- [Problem to work on]
Write each entry out again, exactly as it is written.

Stored data:
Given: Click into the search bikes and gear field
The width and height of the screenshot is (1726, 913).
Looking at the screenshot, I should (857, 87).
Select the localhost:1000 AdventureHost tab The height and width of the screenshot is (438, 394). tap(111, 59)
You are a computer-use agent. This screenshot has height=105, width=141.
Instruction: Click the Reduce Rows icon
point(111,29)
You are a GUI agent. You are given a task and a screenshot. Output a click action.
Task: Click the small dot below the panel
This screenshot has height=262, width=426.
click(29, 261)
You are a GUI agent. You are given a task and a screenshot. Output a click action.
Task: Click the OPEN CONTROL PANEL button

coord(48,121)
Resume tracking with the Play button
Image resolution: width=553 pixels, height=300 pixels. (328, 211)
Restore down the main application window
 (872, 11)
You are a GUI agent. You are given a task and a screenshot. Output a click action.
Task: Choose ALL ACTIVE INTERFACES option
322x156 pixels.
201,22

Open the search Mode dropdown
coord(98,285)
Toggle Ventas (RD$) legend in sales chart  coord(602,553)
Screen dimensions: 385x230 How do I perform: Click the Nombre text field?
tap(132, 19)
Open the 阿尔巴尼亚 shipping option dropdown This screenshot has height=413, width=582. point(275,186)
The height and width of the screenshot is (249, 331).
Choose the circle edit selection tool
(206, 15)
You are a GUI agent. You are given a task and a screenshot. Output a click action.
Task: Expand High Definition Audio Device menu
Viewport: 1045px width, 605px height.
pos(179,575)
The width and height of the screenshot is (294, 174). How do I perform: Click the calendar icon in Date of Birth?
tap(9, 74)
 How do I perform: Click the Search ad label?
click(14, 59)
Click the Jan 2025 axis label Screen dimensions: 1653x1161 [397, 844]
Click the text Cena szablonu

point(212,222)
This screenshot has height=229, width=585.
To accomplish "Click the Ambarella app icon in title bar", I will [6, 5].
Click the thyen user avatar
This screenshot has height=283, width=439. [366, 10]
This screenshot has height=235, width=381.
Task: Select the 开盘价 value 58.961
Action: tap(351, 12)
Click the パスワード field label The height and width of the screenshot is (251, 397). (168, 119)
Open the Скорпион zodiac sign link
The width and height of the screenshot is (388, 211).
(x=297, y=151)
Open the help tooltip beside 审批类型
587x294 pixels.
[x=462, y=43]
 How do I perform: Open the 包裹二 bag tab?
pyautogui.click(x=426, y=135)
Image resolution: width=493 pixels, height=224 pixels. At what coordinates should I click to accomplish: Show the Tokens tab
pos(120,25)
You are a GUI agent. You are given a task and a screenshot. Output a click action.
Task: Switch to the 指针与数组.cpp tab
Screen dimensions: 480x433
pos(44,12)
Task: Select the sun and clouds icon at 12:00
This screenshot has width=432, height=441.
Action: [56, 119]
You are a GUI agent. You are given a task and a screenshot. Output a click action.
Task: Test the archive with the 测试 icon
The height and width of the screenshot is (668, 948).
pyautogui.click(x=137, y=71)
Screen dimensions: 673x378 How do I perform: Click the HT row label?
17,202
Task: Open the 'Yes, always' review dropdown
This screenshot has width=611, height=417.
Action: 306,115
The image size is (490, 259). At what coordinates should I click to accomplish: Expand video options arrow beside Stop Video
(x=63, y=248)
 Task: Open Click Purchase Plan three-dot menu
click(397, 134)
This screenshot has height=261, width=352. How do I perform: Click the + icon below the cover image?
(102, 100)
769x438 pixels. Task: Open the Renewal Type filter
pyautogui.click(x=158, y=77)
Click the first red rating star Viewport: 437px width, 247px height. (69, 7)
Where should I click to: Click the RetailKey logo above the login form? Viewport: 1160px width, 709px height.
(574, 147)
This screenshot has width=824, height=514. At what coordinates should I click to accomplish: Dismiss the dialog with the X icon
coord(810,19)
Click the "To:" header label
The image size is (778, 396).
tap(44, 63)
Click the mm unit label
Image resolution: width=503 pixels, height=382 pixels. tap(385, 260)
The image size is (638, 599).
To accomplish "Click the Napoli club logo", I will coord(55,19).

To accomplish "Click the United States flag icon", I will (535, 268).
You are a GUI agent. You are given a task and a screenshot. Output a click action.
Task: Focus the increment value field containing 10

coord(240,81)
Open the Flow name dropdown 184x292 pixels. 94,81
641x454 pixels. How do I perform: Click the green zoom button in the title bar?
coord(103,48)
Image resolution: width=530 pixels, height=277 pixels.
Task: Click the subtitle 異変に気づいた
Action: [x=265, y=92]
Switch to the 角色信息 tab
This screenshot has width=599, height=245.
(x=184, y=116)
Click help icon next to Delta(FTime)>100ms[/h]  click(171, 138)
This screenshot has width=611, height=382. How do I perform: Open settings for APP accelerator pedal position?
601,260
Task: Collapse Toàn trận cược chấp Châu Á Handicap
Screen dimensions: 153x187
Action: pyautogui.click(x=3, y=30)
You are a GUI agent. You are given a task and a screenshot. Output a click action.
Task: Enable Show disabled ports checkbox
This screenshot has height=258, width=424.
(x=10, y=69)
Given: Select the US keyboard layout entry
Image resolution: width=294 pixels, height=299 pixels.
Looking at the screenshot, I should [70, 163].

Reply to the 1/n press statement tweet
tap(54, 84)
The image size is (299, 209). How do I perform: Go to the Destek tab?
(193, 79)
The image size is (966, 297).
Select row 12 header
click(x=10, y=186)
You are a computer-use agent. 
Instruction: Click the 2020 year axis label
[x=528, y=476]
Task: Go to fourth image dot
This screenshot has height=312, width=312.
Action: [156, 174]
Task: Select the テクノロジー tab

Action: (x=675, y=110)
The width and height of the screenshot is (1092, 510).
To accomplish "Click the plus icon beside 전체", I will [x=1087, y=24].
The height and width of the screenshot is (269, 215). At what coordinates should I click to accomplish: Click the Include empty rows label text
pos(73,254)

- [Output for this task]
Given: Click into the search bikes and gear field
The width and height of the screenshot is (1726, 913).
Looking at the screenshot, I should (857, 87).
Select the localhost:1000 AdventureHost tab The height and width of the screenshot is (438, 394). tap(111, 59)
You are a computer-use agent. This screenshot has height=105, width=141.
Instruction: Click the Reduce Rows icon
point(111,29)
You are a GUI agent. You are given a task and a screenshot. Output a click action.
Task: Click the small dot below the panel
This screenshot has height=262, width=426.
click(29, 261)
You are a GUI agent. You are given a task and a screenshot. Output a click action.
Task: Click the OPEN CONTROL PANEL button

coord(48,121)
Resume tracking with the Play button
Image resolution: width=553 pixels, height=300 pixels. (328, 211)
Restore down the main application window
 (872, 11)
You are a GUI agent. You are given a task and a screenshot. Output a click action.
Task: Choose ALL ACTIVE INTERFACES option
322x156 pixels.
201,22

Open the search Mode dropdown
coord(98,285)
Toggle Ventas (RD$) legend in sales chart  coord(602,553)
Screen dimensions: 385x230 How do I perform: Click the Nombre text field?
tap(132, 19)
Open the 阿尔巴尼亚 shipping option dropdown This screenshot has height=413, width=582. point(275,186)
The height and width of the screenshot is (249, 331).
Choose the circle edit selection tool
(206, 15)
You are a GUI agent. You are given a task and a screenshot. Output a click action.
Task: Expand High Definition Audio Device menu
Viewport: 1045px width, 605px height.
pos(179,575)
The width and height of the screenshot is (294, 174). How do I perform: Click the calendar icon in Date of Birth?
tap(9, 74)
 How do I perform: Click the Search ad label?
click(14, 59)
Click the Jan 2025 axis label Screen dimensions: 1653x1161 [397, 844]
Click the text Cena szablonu

point(212,222)
This screenshot has height=229, width=585.
To accomplish "Click the Ambarella app icon in title bar", I will [6, 5].
Click the thyen user avatar
This screenshot has height=283, width=439. [366, 10]
This screenshot has height=235, width=381.
Task: Select the 开盘价 value 58.961
Action: tap(351, 12)
Click the パスワード field label The height and width of the screenshot is (251, 397). (168, 119)
Open the Скорпион zodiac sign link
The width and height of the screenshot is (388, 211).
(x=297, y=151)
Open the help tooltip beside 审批类型
587x294 pixels.
[x=462, y=43]
 How do I perform: Open the 包裹二 bag tab?
pyautogui.click(x=426, y=135)
Image resolution: width=493 pixels, height=224 pixels. At what coordinates should I click to accomplish: Show the Tokens tab
pos(120,25)
You are a GUI agent. You are given a task and a screenshot. Output a click action.
Task: Switch to the 指针与数组.cpp tab
Screen dimensions: 480x433
pos(44,12)
Task: Select the sun and clouds icon at 12:00
This screenshot has width=432, height=441.
Action: [56, 119]
You are a GUI agent. You are given a task and a screenshot. Output a click action.
Task: Test the archive with the 测试 icon
The height and width of the screenshot is (668, 948).
pyautogui.click(x=137, y=71)
Screen dimensions: 673x378 How do I perform: Click the HT row label?
17,202
Task: Open the 'Yes, always' review dropdown
This screenshot has width=611, height=417.
Action: 306,115
The image size is (490, 259). At what coordinates should I click to accomplish: Expand video options arrow beside Stop Video
(x=63, y=248)
 Task: Open Click Purchase Plan three-dot menu
click(397, 134)
This screenshot has height=261, width=352. How do I perform: Click the + icon below the cover image?
(102, 100)
769x438 pixels. Task: Open the Renewal Type filter
pyautogui.click(x=158, y=77)
Click the first red rating star Viewport: 437px width, 247px height. (69, 7)
Where should I click to: Click the RetailKey logo above the login form? Viewport: 1160px width, 709px height.
(574, 147)
This screenshot has width=824, height=514. At what coordinates should I click to accomplish: Dismiss the dialog with the X icon
coord(810,19)
Click the "To:" header label
The image size is (778, 396).
tap(44, 63)
Click the mm unit label
Image resolution: width=503 pixels, height=382 pixels. tap(385, 260)
The image size is (638, 599).
To accomplish "Click the Napoli club logo", I will coord(55,19).

To accomplish "Click the United States flag icon", I will (535, 268).
You are a GUI agent. You are given a task and a screenshot. Output a click action.
Task: Focus the increment value field containing 10

coord(240,81)
Open the Flow name dropdown 184x292 pixels. 94,81
641x454 pixels. How do I perform: Click the green zoom button in the title bar?
coord(103,48)
Image resolution: width=530 pixels, height=277 pixels.
Task: Click the subtitle 異変に気づいた
Action: [x=265, y=92]
Switch to the 角色信息 tab
This screenshot has width=599, height=245.
(x=184, y=116)
Click help icon next to Delta(FTime)>100ms[/h]  click(171, 138)
This screenshot has width=611, height=382. How do I perform: Open settings for APP accelerator pedal position?
601,260
Task: Collapse Toàn trận cược chấp Châu Á Handicap
Screen dimensions: 153x187
Action: pyautogui.click(x=3, y=30)
You are a GUI agent. You are given a task and a screenshot. Output a click action.
Task: Enable Show disabled ports checkbox
This screenshot has height=258, width=424.
(x=10, y=69)
Given: Select the US keyboard layout entry
Image resolution: width=294 pixels, height=299 pixels.
Looking at the screenshot, I should [70, 163].

Reply to the 1/n press statement tweet
tap(54, 84)
The image size is (299, 209). How do I perform: Go to the Destek tab?
(193, 79)
The image size is (966, 297).
Select row 12 header
click(x=10, y=186)
You are a computer-use agent. 
Instruction: Click the 2020 year axis label
[x=528, y=476]
Task: Go to fourth image dot
This screenshot has height=312, width=312.
Action: [156, 174]
Task: Select the テクノロジー tab

Action: (x=675, y=110)
The width and height of the screenshot is (1092, 510).
To accomplish "Click the plus icon beside 전체", I will [x=1087, y=24].
The height and width of the screenshot is (269, 215). At what coordinates should I click to accomplish: Click the Include empty rows label text
pos(73,254)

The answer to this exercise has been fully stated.